# [TASK TO CARRY OUT]
The reply should consist of one number, the count of lines below in which the word "field" appears.

# [RECORDS SUPPLIED]
★ ★ ★ ★
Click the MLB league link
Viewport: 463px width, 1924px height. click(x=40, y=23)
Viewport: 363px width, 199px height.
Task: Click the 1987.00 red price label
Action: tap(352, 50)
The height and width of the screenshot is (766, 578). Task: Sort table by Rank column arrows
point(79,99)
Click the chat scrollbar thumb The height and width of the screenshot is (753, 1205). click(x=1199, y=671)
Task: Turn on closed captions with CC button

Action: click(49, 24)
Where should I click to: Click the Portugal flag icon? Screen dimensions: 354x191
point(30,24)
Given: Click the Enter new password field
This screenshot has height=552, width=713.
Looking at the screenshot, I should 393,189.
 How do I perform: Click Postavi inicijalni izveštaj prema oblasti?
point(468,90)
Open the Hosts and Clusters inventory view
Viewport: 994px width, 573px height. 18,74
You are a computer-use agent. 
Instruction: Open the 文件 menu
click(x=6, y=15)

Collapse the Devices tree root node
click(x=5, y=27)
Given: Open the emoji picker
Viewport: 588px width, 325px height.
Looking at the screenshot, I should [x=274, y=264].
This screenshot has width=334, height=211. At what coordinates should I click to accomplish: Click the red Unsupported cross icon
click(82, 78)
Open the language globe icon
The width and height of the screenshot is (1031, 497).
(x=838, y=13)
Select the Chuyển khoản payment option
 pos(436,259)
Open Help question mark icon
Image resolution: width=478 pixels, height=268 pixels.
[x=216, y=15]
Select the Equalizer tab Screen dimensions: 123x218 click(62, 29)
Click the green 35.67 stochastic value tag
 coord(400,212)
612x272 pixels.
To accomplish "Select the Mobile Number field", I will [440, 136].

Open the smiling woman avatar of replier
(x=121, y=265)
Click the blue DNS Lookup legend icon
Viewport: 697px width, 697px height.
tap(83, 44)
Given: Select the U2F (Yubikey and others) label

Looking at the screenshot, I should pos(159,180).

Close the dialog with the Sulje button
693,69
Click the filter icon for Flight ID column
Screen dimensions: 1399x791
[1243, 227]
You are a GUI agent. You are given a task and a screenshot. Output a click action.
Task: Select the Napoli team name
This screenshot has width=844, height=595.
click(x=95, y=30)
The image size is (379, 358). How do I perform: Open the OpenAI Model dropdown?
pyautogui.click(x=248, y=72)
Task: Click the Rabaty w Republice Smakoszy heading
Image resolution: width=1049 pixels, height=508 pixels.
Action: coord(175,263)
★ ★ ★ ★
# [COMPLETED EXERCISE]
2